一种深度数据的滤波方法、装置、电子设备和可读存储介质,其中,方法包括:获取每个像素点在连续两帧深度图之间的深度差值;将深度差值小于预设绝对深度误差的各个像素点所构成的区域标记为第一环境变化区域;将深度差值大于等于预设绝对深度误差的各个像素点所构成的区域标记为第二环境变化区域;分别对第一环境变化区域和第二环境变化区域进行不同的滤波处理。

Description

深度数据的滤波方法、装置、电子设备和可读存储介质
优先权信息
本申请请求2019年7月11日向中国国家知识产权局提交的、专利申请号为201910626650.X的专利申请的优先权和权益,并且通过参照将其全文并入此处。
技术领域
本申请涉及通信技术领域,尤其涉及一种深度数据的滤波方法、装置、电子设备和可读存储介质。
背景技术
通常,ToF(Time of Flight)传感器通过计算脉冲信号的飞行时间来确定传感器和物体之间的距离,由于测量过程中存在着各类不确定性,带来了多种误差,并且这些误差具有很大的随机性,造成了在测量范围内ToF的深度测量误差大约为1%。

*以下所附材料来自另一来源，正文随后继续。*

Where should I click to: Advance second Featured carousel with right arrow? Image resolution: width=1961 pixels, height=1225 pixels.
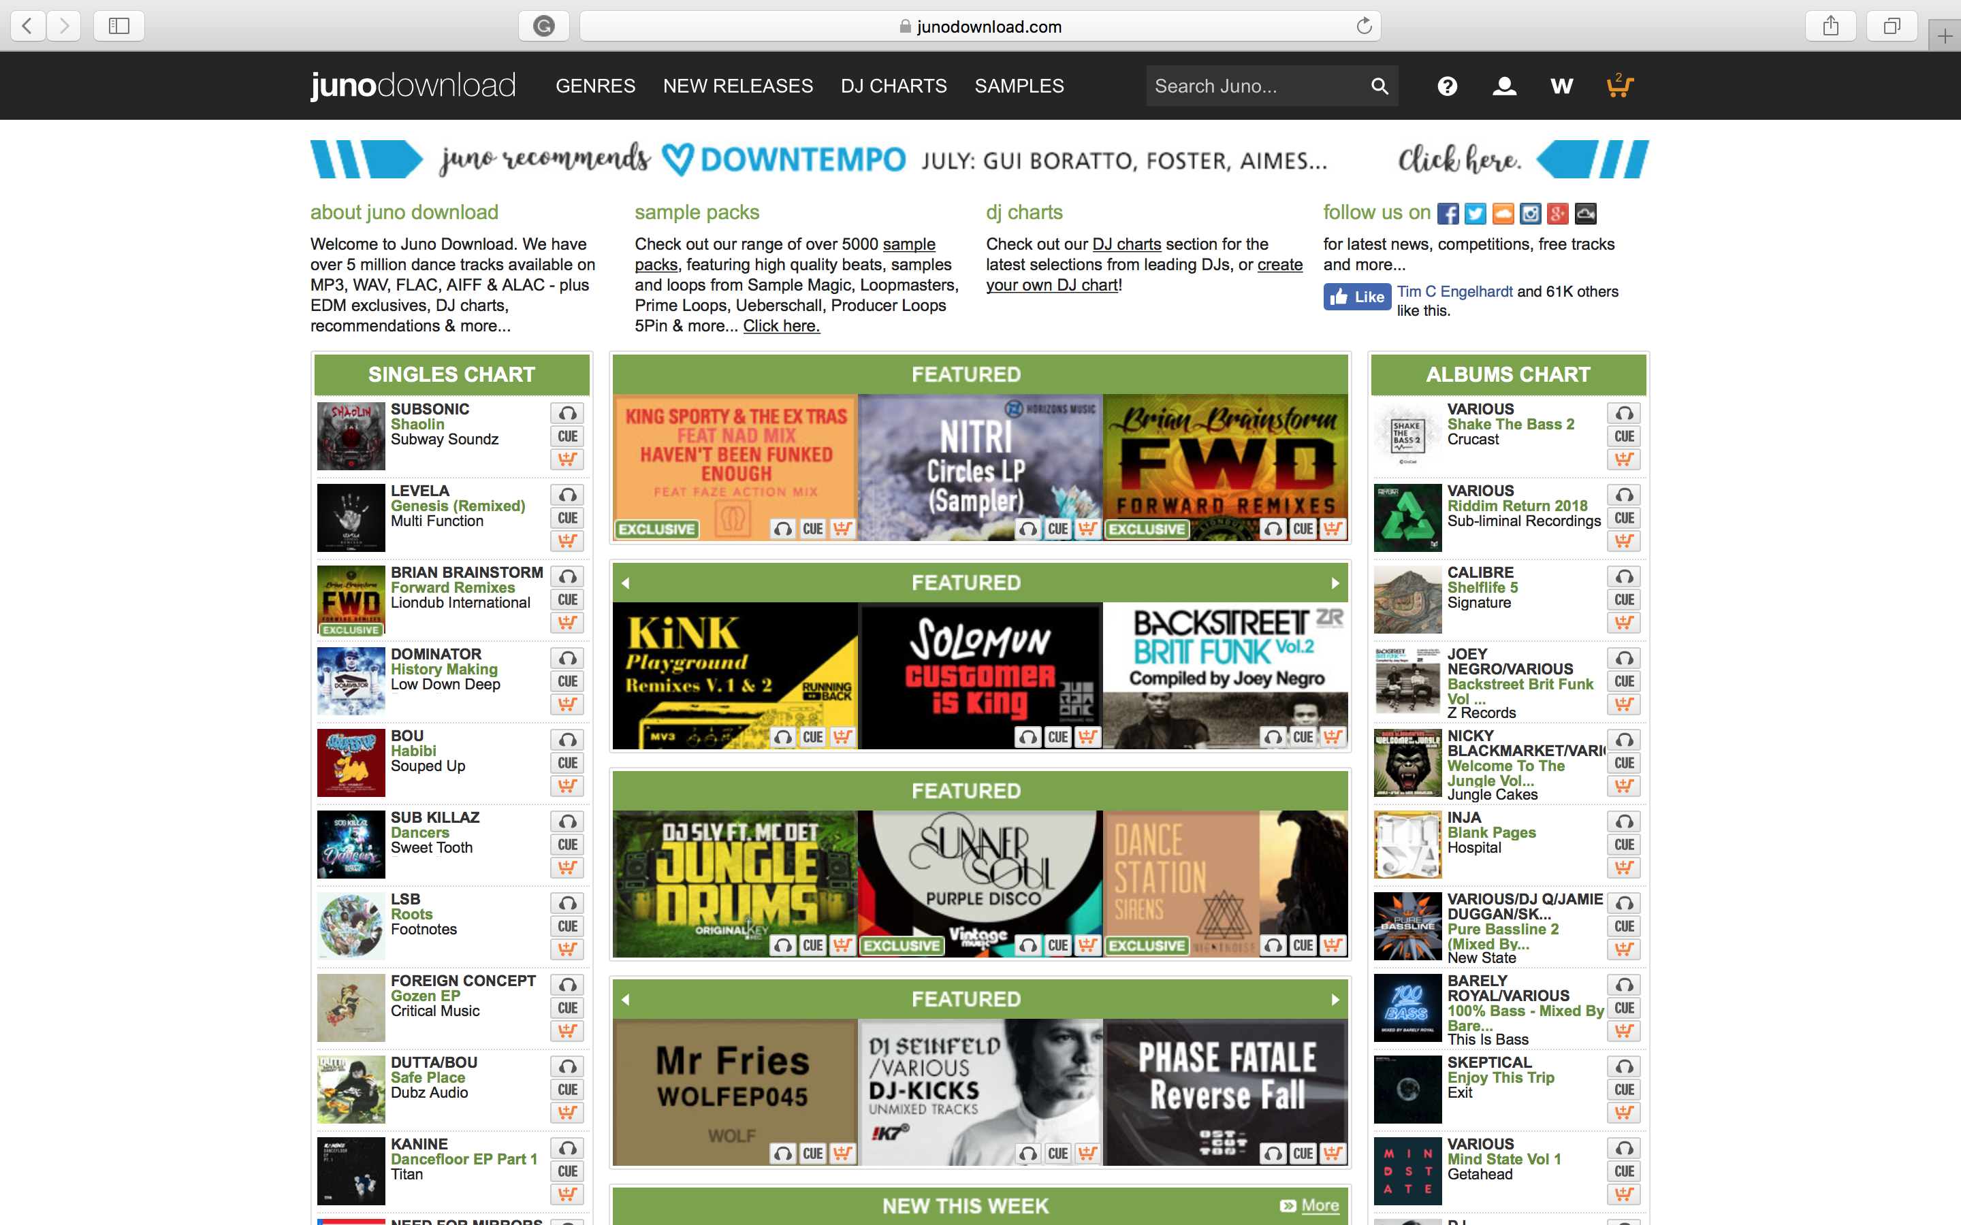point(1335,583)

在实际系统中,可以接受上述测量误差,但是希望传感器在有限的时间内可以达到时间一致性。
发明内容
本申请实施方式提供一种深度数据的滤波方法、装置、电子设备和可读存储介质。
本申请第一方面实施例提出一种深度数据的滤波方法,包括:
获取每个像素点在连续两帧深度图之间的深度差值;
将所述深度差值小于预设绝对深度误差的各个像素点所构成的区域标记为第一环境变化区域;其中,根据每个像素点在前帧深度图的深度值和预设误差百分比确定所述预设绝对深度误差;
将所述深度差值大于等于所述预设绝对深度误差的各个像素点所构成的区域标记为第二环境变化区域;
根据所述深度差值、放大处理后的预设原始平滑系数和当前帧像素点深度误差值生成与所述第一环境变化区域中各个像素点对应的第一相似度权重;
根据所述深度差值、缩小处理后的预设原始平滑系数和所述当前帧像素点深度误差值生成与所述第二环境变化区域中各个像素点对应的第二相似度权重;
根据所述第一相似度权重对所述第一环境变化区域进行滤波处理,以及所述第二相似度权重对所述第二环境变化区域进行滤波处理。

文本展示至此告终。